§ Source passage:
--------
Woods and Water — Turning a phrase: Wild critters make their way into everyday speech

Posted: Thursday, October 23, 2008 9:11 pm
By: Rob Somerville

  Leave it to the supposedly, superior-minded human race, to mess up the facts and confuse the issues when it comes to the world of nature, by coining popular phrases using wild critters in similes that actually make little to no sense.

A simile is defined as a figure of speech that draws a comparison between two different things, especially a phrase containing the word “like” or “as.” Thus, it is a figurative language drawing comparison — the likening of one thing to another. There are many examples of similes to due with nature that are used in our everyday conversation

Simile expressions like “drunk as a skunk” and “wise as an owl” are used in our day to day conversations. But, I would bet that if you asked whoever quoted one of these misnomers exactly why they use one of those given similes, they would have no idea!

After all, have you ever seen an inebriated skunk, or had an intellectual conversation with an owl?

Out of curiosity — which, by the way … supposedly “killed the cat” — I decide to list some of the more popular quoted similes, involving the world of the wild, and with a few of them, research where and why they originated. So, let’s get “busy as a bee” and get started!
--------
§ Collected material:
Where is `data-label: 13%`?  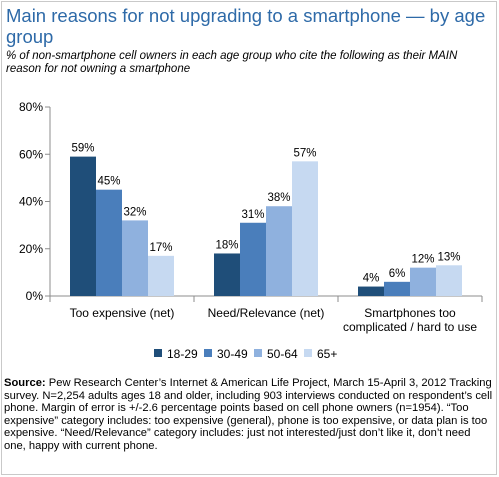
data-label: 13% is located at coordinates (448, 257).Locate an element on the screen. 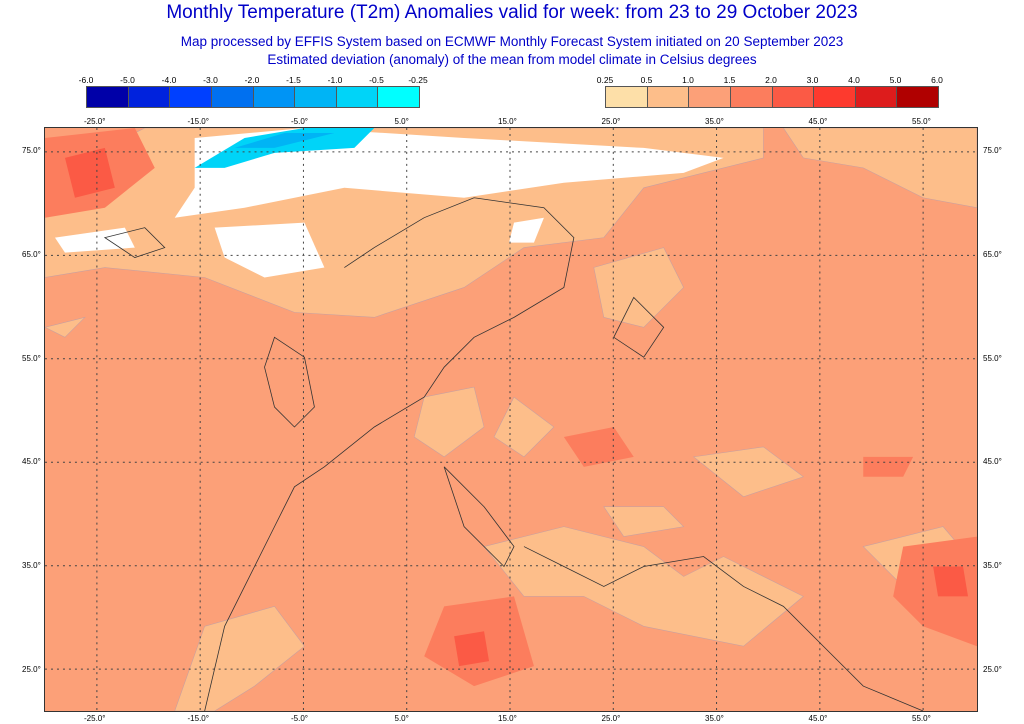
--------
§ Task list:
1. List every simile in the article on wild critters in everyday speech that compares someone to an animal.
2. From the article on wild critters in everyday speech, extract the part that opens with the words containing "Leave it to" and closes with "have no idea!".
None of the data is needed here.

§ Task results:
1.
- drunk as a skunk
- wise as an owl
- busy as a bee

2.
Leave it to the supposedly, superior-minded human race, to mess up the facts and confuse the issues when it comes to the world of nature, by coining popular phrases using wild critters in similes that actually make little to no sense.

A simile is defined as a figure of speech that draws a comparison between two different things, especially a phrase containing the word “like” or “as.” Thus, it is a figurative language drawing comparison — the likening of one thing to another. There are many examples of similes to due with nature that are used in our everyday conversation

Simile expressions like “drunk as a skunk” and “wise as an owl” are used in our day to day conversations. But, I would bet that if you asked whoever quoted one of these misnomers exactly why they use one of those given similes, they would have no idea!